Film Indonesia saat ini bisa dikatakan kaya. Perkembangannya sangat bagus. Tak hanya memiliki berbagai tema, secara kualitas dan kuantitas pun meningkat. Sineas perempuan semakin banyak berperan dalam pembuatan film yang layak tonton dan digemari oleh masyakat Indonesia.
Sabtu 6 Mei 2017, langkah kaki terayun ke Lau’s Kopitiam Setiabudi One, Kuningan, Jakarta. Pagi itu, Kompasianers Only Movie Antusiast Klub (KOMiK) menggelar sebuah event bertajuk ‘Saatnya Sinas Perempuan Pegang Kendali di Kancah Film Nasional’.

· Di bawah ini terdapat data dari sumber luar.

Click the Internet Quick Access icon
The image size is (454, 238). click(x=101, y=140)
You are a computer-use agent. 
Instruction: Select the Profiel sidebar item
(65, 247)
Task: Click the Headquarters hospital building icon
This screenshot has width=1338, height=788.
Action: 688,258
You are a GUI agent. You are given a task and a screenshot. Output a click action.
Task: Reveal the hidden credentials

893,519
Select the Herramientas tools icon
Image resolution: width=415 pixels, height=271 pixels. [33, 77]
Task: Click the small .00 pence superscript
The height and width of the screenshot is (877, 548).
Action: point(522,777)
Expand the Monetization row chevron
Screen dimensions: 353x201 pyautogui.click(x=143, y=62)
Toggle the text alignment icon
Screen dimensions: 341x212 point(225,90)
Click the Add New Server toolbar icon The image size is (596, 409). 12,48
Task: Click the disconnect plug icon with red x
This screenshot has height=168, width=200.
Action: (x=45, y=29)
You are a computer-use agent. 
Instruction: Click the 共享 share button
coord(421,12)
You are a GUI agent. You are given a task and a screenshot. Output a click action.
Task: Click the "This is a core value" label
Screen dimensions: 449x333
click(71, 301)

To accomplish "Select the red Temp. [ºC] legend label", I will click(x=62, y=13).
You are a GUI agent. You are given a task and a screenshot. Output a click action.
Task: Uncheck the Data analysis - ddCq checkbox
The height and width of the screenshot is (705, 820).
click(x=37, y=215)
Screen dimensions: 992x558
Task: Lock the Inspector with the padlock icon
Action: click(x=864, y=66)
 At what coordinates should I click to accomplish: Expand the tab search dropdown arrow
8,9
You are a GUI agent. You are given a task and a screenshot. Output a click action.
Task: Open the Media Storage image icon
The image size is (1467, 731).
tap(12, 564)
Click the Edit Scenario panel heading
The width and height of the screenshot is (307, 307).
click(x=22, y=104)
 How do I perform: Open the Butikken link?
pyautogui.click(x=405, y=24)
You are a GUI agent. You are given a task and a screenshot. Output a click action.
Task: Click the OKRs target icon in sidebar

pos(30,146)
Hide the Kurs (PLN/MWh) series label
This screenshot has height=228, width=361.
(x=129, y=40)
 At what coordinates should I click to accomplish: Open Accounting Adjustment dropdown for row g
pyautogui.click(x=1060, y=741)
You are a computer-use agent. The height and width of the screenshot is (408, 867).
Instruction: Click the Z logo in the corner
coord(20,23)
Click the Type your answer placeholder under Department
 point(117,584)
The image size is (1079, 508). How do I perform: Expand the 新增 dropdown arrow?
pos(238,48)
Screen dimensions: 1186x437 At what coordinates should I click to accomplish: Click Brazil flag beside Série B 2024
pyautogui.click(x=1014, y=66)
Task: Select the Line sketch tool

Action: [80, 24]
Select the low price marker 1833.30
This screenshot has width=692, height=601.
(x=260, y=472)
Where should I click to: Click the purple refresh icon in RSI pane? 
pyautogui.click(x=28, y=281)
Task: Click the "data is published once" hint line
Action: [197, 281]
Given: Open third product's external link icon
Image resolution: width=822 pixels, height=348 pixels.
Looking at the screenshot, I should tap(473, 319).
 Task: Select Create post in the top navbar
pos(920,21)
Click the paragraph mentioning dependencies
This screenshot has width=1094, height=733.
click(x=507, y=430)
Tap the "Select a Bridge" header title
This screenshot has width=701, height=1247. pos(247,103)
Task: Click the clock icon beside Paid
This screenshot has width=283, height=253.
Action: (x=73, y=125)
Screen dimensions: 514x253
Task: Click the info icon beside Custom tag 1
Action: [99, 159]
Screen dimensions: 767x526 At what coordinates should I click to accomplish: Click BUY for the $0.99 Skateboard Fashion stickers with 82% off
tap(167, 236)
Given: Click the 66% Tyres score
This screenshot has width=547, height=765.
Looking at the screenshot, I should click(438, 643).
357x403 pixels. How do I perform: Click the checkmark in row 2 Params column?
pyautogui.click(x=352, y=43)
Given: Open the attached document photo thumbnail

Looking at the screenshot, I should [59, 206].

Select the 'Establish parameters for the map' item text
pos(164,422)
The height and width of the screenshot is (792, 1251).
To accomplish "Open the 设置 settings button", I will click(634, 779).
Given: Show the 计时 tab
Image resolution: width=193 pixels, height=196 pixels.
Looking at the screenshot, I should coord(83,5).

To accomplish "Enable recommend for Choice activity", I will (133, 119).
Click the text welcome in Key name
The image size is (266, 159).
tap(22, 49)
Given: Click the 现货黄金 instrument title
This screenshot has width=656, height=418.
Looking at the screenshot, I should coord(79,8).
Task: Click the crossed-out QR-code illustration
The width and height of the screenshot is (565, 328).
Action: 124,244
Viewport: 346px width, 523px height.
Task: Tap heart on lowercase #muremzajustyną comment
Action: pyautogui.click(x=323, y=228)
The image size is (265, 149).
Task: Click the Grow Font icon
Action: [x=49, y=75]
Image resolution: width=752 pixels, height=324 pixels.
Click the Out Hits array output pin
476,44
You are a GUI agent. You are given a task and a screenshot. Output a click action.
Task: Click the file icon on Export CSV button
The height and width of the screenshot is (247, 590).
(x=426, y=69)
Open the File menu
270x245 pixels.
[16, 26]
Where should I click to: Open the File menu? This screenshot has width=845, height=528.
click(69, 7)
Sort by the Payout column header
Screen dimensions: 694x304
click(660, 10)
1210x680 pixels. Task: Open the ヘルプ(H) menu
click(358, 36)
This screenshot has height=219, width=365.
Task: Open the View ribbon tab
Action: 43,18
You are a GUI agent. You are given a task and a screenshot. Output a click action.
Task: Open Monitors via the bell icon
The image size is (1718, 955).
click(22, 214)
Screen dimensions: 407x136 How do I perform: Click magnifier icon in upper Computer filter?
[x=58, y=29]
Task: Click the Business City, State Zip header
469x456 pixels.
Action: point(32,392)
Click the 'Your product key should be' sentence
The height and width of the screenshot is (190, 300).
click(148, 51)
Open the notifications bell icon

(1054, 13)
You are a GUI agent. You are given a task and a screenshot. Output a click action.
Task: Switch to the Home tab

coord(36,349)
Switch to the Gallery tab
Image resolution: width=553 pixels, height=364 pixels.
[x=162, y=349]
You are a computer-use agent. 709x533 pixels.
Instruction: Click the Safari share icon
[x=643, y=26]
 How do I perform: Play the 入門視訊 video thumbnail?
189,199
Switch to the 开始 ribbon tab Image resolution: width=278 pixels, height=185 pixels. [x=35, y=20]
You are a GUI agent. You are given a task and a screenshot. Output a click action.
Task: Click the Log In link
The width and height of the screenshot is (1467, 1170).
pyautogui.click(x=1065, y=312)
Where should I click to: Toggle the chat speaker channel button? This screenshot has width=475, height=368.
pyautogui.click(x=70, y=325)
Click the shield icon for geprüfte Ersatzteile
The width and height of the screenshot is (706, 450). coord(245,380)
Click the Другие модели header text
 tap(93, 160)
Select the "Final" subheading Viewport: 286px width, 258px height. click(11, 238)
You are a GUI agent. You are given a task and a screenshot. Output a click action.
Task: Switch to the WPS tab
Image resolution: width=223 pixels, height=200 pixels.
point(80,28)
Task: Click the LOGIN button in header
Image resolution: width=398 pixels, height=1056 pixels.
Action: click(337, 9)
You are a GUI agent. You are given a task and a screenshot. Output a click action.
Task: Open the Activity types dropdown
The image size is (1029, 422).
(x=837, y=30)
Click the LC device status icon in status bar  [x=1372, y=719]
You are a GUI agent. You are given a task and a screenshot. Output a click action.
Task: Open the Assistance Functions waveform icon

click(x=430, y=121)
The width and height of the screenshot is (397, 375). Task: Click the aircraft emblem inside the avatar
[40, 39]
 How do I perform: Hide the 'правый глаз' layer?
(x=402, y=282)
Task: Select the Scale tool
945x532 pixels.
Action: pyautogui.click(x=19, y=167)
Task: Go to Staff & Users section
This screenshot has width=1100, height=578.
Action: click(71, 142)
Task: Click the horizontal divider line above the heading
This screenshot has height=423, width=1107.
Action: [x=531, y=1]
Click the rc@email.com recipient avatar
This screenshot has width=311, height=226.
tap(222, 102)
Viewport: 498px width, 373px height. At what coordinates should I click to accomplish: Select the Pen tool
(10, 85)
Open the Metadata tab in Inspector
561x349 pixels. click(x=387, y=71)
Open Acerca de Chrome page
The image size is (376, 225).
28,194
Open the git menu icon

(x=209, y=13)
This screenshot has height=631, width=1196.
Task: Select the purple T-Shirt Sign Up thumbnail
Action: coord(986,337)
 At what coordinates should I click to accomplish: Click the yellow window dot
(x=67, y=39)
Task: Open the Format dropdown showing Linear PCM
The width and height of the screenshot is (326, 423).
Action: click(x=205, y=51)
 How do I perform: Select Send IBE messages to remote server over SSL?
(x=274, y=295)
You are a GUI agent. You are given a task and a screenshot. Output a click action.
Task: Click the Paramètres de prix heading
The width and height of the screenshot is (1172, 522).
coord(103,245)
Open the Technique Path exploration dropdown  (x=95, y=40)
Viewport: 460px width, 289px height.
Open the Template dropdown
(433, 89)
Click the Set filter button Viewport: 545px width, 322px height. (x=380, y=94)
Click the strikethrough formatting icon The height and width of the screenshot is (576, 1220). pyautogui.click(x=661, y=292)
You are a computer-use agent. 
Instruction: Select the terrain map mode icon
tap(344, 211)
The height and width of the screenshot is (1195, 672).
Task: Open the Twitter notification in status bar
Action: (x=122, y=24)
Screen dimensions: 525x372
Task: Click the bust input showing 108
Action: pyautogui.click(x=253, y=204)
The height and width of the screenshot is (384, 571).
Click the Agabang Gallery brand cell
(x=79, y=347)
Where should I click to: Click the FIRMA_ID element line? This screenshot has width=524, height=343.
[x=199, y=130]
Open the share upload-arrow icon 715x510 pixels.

Bila biasanya event lebih banyak langsung menonton film yang ditayangkan, termasuk berjumpa sejumlah artis pada gala premier, kali ini berbeda. Bukan hanya sekedar tempatnya. Dua perempuan dihadirkan sebagai pembicara, yakni penulis skenario Swastika Nohara dan blogger film Balda Zain Fauziyah. Sebagai moderator tampil admin KOMik Dewi Puspasari.
Saya menyukai sejumlah film yang naskahnya ditulis oleh Swastika Nohara, antara lain Tiga Srikandi dan Cahaya Beta Dari Timur. Film yang melibatkan perempuan lulusan sarjana Psikologi ini begitu mengena buat saya karena ditampilkan sesuai dengan realitas dan begitu menginspirasi.
Melalui event Danamon Menginspirasi ini, saya dapat bertemu dan memperoleh ilmu secara langsung dengan Swastika. Sebelumnya, saya hanya mengenalnya melalui tulisan-tulisan di media catak ataupun media online.
Suana yang dihadirkan penuh keakraban dan berlangsung seru. Maklum, seluruh anggota KOMiK memang suka menonton film. Jadi, sangat nyambung. Di tempat itu, Swastika mencerbagaimana perempuan Indonesia ditampilkan dalam film.
Perempuan Indonesia sudah lama terlibat dalam film Indonesia.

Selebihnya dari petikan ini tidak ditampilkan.